U.S. labor market performance continued to surprise on the upside, as the 253,000 jobs added in April exceeded expectations and topped the previous month’s downwardly revised figure of 165,000. The unemployment rate slipped to 3.4%, the lowest level since 1969.
For its tenth meeting in a row, the U.S. Federal Reserve lifted its benchmark interest rate, but it hinted at the possibility of a pause in its rate-hiking cycle. As it raised its benchmark rate to a range of 5.00% to 5.25%, the Fed’s latest policy statement removed language that had been in previous statements indicating that it “anticipates that some additional policy firming may be appropriate.”

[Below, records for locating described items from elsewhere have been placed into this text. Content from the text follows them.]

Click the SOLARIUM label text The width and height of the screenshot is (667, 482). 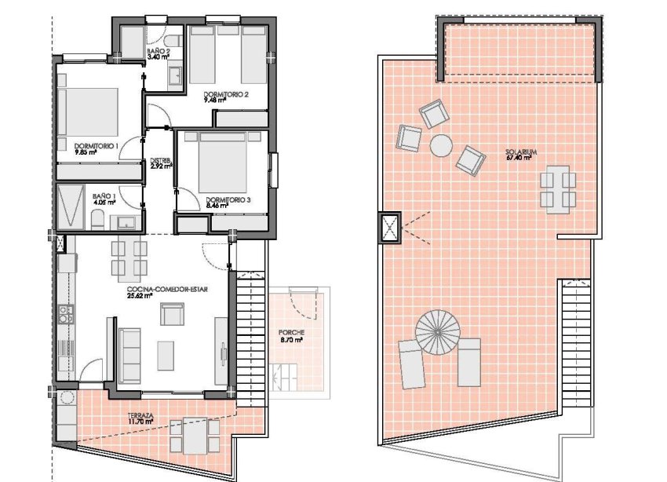[x=521, y=152]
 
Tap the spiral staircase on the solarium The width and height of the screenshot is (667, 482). [x=438, y=332]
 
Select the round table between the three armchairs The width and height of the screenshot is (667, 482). [x=441, y=145]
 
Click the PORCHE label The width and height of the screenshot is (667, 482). [x=291, y=332]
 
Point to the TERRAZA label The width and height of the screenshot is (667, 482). [x=140, y=415]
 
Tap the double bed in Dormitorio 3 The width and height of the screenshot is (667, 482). [x=223, y=162]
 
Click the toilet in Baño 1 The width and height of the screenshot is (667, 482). [x=97, y=221]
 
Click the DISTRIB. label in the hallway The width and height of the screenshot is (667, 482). [x=161, y=161]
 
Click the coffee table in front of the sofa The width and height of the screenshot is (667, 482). [x=166, y=356]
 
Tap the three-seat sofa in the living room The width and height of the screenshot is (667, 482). [x=129, y=356]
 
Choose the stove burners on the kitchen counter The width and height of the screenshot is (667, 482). [x=65, y=314]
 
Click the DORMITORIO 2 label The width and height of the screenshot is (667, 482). [x=226, y=94]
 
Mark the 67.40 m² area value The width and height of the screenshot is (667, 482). [x=519, y=158]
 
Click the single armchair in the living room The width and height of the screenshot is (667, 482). [x=173, y=314]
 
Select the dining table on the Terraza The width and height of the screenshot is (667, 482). [x=195, y=436]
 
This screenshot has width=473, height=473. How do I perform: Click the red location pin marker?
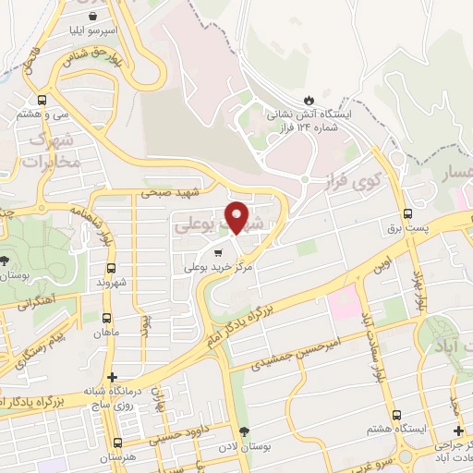tap(237, 216)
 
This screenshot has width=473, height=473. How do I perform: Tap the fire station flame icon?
tap(309, 100)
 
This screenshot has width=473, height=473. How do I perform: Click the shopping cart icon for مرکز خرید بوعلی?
tap(218, 251)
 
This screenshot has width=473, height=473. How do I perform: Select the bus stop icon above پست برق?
tap(406, 211)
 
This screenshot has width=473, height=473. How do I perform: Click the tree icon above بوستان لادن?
tap(244, 432)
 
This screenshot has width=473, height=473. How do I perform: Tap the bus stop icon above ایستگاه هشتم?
tap(396, 416)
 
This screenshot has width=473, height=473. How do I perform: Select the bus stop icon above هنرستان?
tap(117, 443)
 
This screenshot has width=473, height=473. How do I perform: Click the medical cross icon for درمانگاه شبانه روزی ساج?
tap(113, 377)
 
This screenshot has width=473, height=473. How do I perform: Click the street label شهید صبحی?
tap(171, 192)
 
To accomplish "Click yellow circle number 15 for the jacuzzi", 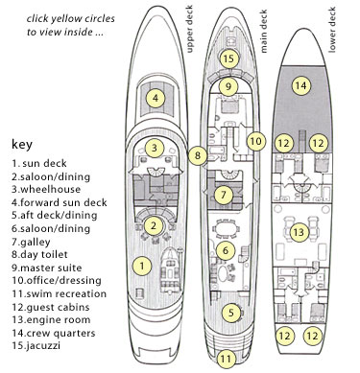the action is click(x=229, y=58).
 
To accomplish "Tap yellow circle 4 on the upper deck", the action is click(x=156, y=98).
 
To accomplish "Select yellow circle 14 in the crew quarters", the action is click(x=301, y=85).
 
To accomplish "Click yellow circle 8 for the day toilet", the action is click(x=198, y=155).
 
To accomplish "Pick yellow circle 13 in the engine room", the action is click(x=299, y=232).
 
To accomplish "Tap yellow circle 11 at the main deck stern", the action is click(x=226, y=359).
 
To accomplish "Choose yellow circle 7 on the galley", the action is click(x=224, y=195).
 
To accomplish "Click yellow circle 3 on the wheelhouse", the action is click(x=155, y=148).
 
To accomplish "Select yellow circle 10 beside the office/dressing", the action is click(x=256, y=141).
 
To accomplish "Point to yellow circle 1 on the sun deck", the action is click(x=142, y=266).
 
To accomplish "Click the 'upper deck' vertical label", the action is click(x=189, y=29).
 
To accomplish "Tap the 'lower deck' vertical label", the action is click(x=332, y=30).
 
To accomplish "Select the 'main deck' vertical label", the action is click(x=264, y=31).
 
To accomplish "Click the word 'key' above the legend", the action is click(x=22, y=145).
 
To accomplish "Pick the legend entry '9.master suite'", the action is click(x=47, y=268).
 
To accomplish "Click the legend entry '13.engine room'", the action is click(x=51, y=319).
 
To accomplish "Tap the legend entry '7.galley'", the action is click(x=31, y=242).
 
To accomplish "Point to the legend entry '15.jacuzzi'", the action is click(x=36, y=345).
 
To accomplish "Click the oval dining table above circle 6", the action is click(x=226, y=229).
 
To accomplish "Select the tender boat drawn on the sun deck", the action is click(x=170, y=270).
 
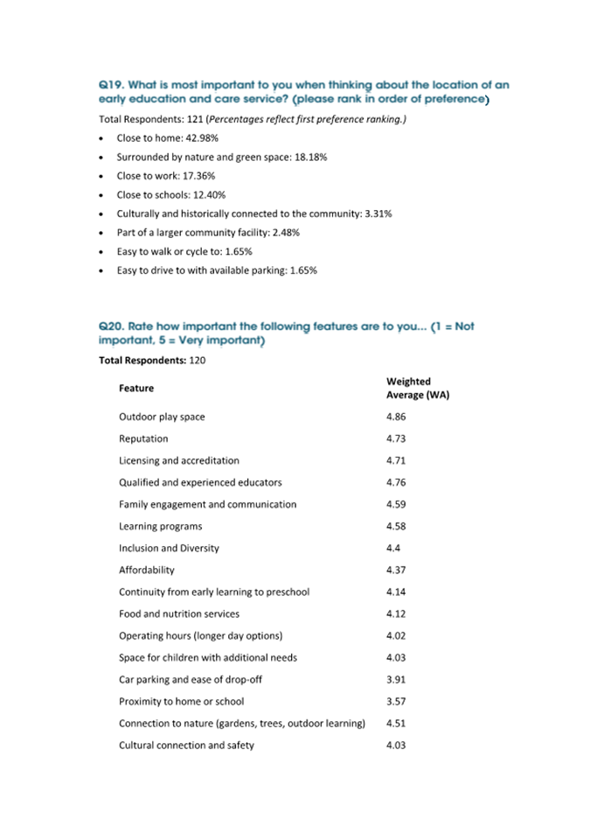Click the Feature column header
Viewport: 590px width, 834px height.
(x=136, y=388)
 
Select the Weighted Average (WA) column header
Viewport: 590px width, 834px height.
(x=417, y=388)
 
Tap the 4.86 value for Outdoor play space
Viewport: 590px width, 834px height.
(x=395, y=417)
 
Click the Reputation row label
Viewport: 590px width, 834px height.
(x=143, y=438)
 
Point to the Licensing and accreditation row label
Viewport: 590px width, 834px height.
(x=178, y=460)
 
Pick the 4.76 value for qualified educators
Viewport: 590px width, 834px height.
(x=395, y=482)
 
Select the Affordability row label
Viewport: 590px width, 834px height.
(x=146, y=570)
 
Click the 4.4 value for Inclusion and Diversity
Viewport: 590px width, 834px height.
(x=392, y=548)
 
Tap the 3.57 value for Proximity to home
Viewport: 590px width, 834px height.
(x=395, y=701)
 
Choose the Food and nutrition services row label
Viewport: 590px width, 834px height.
(x=178, y=613)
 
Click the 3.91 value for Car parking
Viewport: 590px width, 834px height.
(x=395, y=679)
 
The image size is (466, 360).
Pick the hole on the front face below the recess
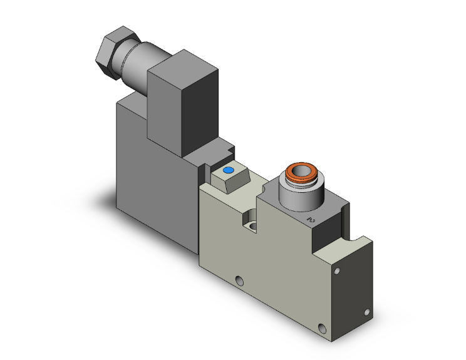pyautogui.click(x=239, y=280)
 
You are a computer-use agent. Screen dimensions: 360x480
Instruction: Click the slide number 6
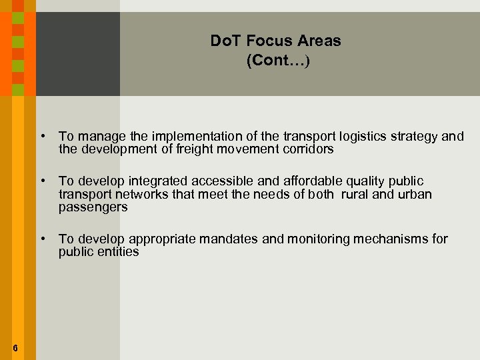pos(15,348)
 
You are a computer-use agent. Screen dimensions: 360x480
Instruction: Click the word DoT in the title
pos(224,41)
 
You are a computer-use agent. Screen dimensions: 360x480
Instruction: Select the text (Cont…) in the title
pos(278,61)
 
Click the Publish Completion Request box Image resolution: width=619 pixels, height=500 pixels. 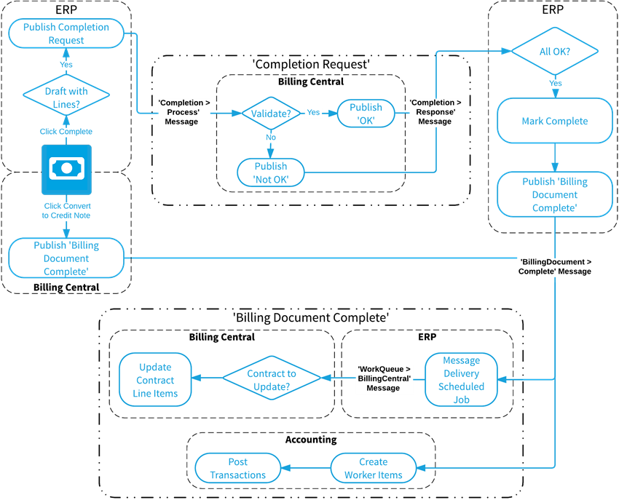66,33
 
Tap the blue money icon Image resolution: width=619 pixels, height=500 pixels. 66,170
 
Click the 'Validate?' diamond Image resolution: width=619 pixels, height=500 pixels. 271,114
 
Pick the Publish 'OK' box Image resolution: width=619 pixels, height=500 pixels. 366,114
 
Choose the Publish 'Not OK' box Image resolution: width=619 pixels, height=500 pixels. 271,172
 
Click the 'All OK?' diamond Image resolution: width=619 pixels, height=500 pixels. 555,52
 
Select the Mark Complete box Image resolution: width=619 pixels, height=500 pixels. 555,121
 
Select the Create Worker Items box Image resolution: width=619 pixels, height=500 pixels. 373,468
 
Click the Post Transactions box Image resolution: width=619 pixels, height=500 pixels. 238,468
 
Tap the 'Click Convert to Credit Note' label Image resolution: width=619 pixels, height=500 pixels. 66,211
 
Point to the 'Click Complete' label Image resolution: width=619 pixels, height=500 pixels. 66,132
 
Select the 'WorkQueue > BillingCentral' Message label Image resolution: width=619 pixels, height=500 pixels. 383,378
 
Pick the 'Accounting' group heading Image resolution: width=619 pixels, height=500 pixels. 311,440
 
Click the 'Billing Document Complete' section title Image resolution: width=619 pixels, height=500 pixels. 311,318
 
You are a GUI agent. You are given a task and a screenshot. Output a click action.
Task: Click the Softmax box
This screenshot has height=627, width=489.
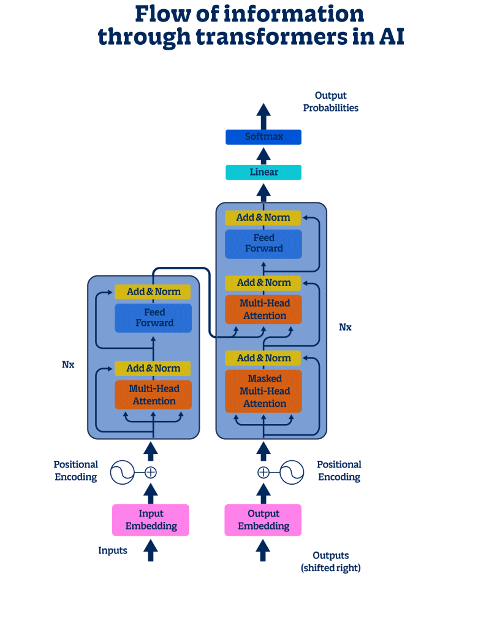tap(263, 137)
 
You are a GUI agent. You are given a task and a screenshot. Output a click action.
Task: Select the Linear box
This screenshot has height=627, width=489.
tap(263, 172)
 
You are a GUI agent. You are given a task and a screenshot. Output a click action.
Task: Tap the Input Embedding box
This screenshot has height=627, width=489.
tap(151, 520)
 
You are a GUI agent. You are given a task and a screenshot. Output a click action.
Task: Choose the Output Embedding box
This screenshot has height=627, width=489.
tap(263, 520)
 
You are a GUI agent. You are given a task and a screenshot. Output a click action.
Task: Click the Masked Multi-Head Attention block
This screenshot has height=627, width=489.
tap(263, 391)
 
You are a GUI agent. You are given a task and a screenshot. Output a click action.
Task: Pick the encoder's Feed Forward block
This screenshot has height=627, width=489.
tap(154, 318)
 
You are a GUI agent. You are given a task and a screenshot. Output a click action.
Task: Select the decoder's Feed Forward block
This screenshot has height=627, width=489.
tap(263, 244)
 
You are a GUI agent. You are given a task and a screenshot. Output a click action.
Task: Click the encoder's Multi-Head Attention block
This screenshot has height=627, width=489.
tap(153, 395)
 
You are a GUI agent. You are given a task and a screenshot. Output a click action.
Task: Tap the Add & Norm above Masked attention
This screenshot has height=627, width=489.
tap(263, 358)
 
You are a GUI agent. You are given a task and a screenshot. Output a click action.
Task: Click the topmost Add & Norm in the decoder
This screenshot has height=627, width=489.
tap(263, 218)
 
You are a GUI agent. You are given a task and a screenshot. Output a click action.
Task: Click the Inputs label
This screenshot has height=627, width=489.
tap(113, 550)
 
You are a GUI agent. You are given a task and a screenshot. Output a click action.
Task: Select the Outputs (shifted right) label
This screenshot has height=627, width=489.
tap(331, 562)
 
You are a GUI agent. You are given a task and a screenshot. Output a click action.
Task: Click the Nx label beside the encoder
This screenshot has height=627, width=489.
tap(68, 364)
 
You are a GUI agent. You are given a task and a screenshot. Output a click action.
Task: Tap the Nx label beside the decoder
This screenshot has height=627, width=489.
tap(346, 327)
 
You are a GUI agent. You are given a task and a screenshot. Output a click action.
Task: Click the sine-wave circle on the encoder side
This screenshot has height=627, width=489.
tap(122, 472)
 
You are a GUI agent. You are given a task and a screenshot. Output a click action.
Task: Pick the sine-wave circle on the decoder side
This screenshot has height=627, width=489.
tap(292, 472)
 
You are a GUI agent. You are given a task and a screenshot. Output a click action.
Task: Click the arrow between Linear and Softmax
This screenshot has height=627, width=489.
tap(263, 155)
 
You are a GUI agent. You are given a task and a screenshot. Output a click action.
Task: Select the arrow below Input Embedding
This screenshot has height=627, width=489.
tap(150, 550)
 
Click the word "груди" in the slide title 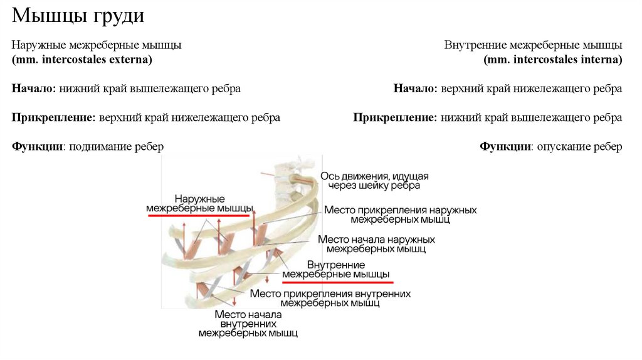[x=120, y=16]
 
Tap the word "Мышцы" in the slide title [x=51, y=16]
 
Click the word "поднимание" [x=99, y=147]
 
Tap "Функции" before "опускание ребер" [x=506, y=147]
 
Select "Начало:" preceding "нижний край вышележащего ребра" [x=34, y=89]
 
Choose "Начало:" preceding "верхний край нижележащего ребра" [x=416, y=89]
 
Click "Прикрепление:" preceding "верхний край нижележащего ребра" [x=53, y=118]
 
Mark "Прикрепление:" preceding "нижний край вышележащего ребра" [x=395, y=118]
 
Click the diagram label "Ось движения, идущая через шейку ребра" [x=374, y=180]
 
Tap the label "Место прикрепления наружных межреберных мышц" [x=400, y=214]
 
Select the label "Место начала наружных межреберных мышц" [x=376, y=244]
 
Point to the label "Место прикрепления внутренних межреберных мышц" [x=330, y=298]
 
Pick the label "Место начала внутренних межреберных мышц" [x=248, y=324]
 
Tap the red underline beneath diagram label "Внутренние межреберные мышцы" [x=338, y=283]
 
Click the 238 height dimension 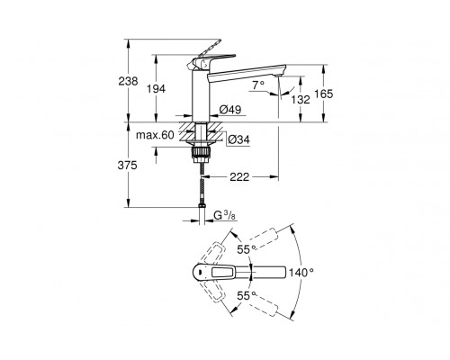[x=129, y=81]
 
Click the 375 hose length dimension [x=128, y=164]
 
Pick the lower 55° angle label [x=243, y=293]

With roughly 85% of S&P 500 companies having reported first-quarter results as of Friday, key metrics this earnings season have come in better than their one-year averages, according to FactSet. In addition, the research firm reports that the overall earnings outlook for full-year 2023 has improved in recent weeks.
Pressure grew on Congress and the White House to negotiate to avoid a potential default as the treasury secretary said that the government’s capacity to use special accounting measures to keep paying bills may be exhausted by June 1, several weeks earlier than had previously been expected. The president invited congressional leaders to meet with him on May 9 to discuss potential deals to lift the debt ceiling.
The day after the U.S. Federal Reserve lifted interest rates again, the European Central Bank followed suit but signaled that it isn’t yet ready to pause its inflation-fighting campaign. The bank increased its benchmark rate by a quarter percentage point to 3.25%—the highest in nearly 15 years.
A Consumer Price Index report scheduled to be released on Wednesday will show whether the recent moderation in inflation extended into April. In March, inflation fell to a 5.0% annual rate from 6.0% the previous month, bringing inflation to the lowest level in nearly two years.